I miei matti. Ricordi e storie di un medico della mente

I miei matti. Ricordi e storie di un medico della mente è un saggio di Vittorino Andreoli.

I Miei Matti. Ricordi e storie di un medico della mente
AutoreVittorino Andreoli
1ª ed. originale2004
GenereSaggio
SottogenereMedicina
Lingua originaleitaliano

Il libro modifica

Saggio dello psichiatra e scrittore italiano Vittorino Andreoli, pubblicato per la prima volta nel 2004 da Rizzoli e ripubblicato nella collana BUR Saggi nel gennaio 2009.

L'opera si presenta quale autobiografia dell'autore e narra la sua esperienza di psichiatra e la sua relazione con il mondo della follia.

La narrazione si apre con la data del 1959, anno in cui Andreoli, poco meno che ventenne, decide di fare lo psichiatra dopo aver terminato gli studi liceali. Una decisione presa anche su consiglio del suo professore di filosofia Arturo Pasa: “se davvero vuoi fare filosofia, iscriviti a una facoltà scientifica”.

È l'inizio di una passione che lo spinge fino alle porte del manicomio di Verona, il San Giacomo della Tomba.

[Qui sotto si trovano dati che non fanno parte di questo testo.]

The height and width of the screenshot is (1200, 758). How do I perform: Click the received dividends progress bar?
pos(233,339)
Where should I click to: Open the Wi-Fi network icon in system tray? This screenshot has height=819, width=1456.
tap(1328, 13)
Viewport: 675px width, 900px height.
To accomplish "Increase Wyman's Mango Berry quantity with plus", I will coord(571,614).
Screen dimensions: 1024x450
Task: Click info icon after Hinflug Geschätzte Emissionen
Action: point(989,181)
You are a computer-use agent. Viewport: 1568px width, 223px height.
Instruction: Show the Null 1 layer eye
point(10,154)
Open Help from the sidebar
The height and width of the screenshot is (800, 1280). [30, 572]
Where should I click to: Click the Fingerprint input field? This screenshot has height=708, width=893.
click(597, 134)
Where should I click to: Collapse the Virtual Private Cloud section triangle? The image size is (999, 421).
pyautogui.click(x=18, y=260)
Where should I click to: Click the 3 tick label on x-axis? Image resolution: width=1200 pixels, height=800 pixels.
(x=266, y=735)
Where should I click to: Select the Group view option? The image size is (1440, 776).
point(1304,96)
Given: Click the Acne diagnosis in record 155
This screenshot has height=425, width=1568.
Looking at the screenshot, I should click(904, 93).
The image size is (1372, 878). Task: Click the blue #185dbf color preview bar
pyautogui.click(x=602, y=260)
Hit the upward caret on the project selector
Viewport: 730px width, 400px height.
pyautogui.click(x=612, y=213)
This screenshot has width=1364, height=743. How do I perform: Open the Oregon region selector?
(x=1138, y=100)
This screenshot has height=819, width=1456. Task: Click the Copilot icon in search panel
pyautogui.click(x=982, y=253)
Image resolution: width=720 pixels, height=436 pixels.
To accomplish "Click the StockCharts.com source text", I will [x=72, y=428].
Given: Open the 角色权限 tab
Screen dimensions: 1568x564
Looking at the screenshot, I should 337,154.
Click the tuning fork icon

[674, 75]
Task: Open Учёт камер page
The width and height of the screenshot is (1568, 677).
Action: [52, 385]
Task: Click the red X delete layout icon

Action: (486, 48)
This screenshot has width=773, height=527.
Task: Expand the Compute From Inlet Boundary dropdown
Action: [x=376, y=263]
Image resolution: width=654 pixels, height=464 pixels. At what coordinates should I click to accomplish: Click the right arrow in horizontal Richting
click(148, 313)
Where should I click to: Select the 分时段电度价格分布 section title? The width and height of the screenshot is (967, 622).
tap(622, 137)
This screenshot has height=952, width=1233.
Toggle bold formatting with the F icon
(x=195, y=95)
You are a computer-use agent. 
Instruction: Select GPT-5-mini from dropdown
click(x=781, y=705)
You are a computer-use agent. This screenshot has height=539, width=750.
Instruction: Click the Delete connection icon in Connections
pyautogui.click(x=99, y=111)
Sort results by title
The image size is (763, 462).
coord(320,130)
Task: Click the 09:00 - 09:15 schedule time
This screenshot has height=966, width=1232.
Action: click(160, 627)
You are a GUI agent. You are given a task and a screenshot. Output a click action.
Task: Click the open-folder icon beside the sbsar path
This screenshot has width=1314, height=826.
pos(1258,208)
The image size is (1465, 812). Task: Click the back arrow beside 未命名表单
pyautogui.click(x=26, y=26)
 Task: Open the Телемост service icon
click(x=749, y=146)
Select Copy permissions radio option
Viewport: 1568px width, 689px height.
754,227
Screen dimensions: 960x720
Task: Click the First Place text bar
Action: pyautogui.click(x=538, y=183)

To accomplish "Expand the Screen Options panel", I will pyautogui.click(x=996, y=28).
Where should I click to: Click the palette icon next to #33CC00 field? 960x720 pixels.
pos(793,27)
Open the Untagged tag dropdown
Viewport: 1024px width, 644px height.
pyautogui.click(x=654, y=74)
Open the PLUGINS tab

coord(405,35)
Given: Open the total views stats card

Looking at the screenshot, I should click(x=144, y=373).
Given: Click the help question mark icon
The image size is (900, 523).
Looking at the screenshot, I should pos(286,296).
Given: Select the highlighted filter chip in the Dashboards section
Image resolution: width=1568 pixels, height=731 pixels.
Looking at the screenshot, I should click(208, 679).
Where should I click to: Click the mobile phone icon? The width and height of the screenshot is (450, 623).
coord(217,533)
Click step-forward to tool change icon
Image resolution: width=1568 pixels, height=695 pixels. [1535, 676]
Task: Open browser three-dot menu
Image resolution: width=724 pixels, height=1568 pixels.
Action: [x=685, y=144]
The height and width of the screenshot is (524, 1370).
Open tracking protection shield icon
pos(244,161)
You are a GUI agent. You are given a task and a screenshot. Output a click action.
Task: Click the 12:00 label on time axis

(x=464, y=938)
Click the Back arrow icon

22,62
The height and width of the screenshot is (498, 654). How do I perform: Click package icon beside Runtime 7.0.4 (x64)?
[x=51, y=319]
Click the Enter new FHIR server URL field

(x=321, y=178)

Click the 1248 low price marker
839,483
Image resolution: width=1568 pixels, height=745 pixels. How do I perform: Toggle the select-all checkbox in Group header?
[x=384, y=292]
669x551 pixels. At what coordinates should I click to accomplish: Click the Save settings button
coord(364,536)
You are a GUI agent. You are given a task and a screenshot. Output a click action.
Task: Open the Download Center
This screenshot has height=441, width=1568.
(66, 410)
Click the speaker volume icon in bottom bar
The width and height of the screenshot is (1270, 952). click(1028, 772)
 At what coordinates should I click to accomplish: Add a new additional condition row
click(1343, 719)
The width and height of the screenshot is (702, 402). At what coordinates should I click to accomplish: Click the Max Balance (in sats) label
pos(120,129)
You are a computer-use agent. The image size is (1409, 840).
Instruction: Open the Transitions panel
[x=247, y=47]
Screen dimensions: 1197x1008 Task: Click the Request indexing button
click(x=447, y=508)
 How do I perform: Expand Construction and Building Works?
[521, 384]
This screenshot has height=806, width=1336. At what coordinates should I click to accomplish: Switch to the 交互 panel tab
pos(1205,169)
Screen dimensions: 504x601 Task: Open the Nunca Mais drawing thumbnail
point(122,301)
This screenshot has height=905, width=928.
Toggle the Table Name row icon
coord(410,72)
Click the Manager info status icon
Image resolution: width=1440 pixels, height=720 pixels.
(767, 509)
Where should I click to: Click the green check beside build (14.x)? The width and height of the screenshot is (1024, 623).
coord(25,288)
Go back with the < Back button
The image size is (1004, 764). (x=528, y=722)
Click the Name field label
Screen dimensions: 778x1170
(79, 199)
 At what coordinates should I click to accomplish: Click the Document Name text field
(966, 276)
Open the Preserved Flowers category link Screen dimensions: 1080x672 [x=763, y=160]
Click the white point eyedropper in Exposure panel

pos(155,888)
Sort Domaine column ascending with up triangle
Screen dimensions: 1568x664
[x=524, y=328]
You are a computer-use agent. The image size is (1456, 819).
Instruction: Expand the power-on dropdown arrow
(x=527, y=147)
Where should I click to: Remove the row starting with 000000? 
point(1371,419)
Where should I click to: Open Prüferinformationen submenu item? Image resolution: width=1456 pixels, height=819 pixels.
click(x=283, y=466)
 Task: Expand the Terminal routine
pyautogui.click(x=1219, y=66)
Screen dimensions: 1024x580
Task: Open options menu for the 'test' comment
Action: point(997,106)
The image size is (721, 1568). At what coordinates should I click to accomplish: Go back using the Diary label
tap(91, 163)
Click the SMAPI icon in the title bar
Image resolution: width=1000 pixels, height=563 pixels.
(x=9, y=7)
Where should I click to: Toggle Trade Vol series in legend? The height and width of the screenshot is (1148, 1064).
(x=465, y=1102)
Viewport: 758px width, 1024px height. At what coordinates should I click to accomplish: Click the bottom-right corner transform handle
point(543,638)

Qui egli trascorre il suo tempo libero, a stretto contatto con i malati, con quei pazzi che la società del perbenismo e della “normalità” aveva emarginato fino ai limiti del mondo cosiddetto “normale” e rinchiuso in un luogo terrificante ed efferato, dove “i matti erano immobilizzati in camicie di forza, legati e costretti su sedie fissate alle pareti; tra urla ma soprattutto in una puzza terribile di feci e di orina. Donne private di qualsiasi dignità, ammassi di carne nuda gettati sul freddo del pavimento, corpi legati alle pareti e lordi di escrementi: un girone dantesco” (I miei matti, pag. 10).

Il capitolo secondo tratta della vicenda di un uomo, Carlo Zinelli, a cui era stata diagnosticata una schizofrenia, probabilmente dovuta ad un trauma pregresso. Egli, infatti, aveva partecipato alla guerra in Spagna e in Grecia, e al ritorno da queste cominciò a mostrare i primi segni di follia e di chiusura nel confronti del mondo esterno. Era in grado, tuttavia, di trasmettere le proprie emozioni tramite il disegno e la pittura. È il 1961 quando Andreoli parte per Parigi, con l'intento di mostrare le opere dei matti e in particolare quelle di Carlo Zinelli a Jean Dubuffet, che aveva dato principio al movimento artistico dell'ART BRUT. Nel 1966 si laurea in medicina e chirurgia.

Seguono diversi capitoli sull'esperienze del giovane medico all'estero, in Inghilterra e negli Stati Uniti, presso gli istituti di ricerca dell'Università di Cambridge e Cornell University di New York. Sono anni però che lo allontanano dal manicomio. Nel '73 decide di abbandonare il mondo della ricerca e di ritornare in Italia, entrare in manicomio e “dare inizio ad un'altra storia”.

È questo il periodo dei grandi sconvolgimenti culturali, politici e sociali, della contestazione. “Ben presto infatti la contestazione, che era contro tutto, la Chiesa, la famiglia, l'università, arrivò anche ai manicomi. E produsse un risultato straordinario: la loro chiusura.” (I miei matti, pag. 94), sino ad arrivare alla legge 180 del 1978. A cominciare dalla definizione di matto, che non è più “colui che è pericoloso a sé e/o agli altri ed è di pubblico scandalo”, ma diventa un malato. In questo contesto, Andreoli si trova a lavorare come direttore dell'ospedale psichiatrico di Verona Marzana. Nel capitolo decimo sono narrate le vicende che hanno accompagnato la vita dei pazienti.